Bullet: Adventures in a minimally delimited lisp
Introduction
This document details my meanderings in language design; specifically, my attempt to banish (to the extent possible) parentheses from lisp, and the result of that effort: bullet, a minimally delimited lisp on the JVM. In this article, the reader will be introduced to bullet via a sampling of code snippets, familiarize himself with the bullet line pre-processor, learn about the extra structural operators in bullet's reader, as well as bullet's approach to Java interop.

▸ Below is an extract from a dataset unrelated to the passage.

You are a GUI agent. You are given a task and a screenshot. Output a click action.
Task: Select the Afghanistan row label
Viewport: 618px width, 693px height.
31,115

The reasons I embarked on this foolhardy endeavour are twofold. First, after moving into my new apartment, I was left stranded without internet for a few weeks, so I couldn't pursue my main programming activity (which makes extensive use of Amazon AWS). So I started writing a lisp, just for fun. The second reason is that having used clojure for part of my main project, I found that although although it is extremely useful, interesting, and well-executed, I nonetheless came away feeling it wasn't exactly for me. For instance, its approach to Java objects is more adverserial than I would like: you're given the facility to do everything you need to do, but it does stick out quite obviously when you do it, because Java is imperative, whereas in clojure you're shepherded to the eden of functional purity. I feel that clojure in some sense lost an opportunity to be the useful lisp on the JVM. I think its focus on relatively esoteric (and perhaps unproven) concurrency and STM mechanisms, as well as its insistence on non-mutability detract from its attraction as a language in which I can just get things done.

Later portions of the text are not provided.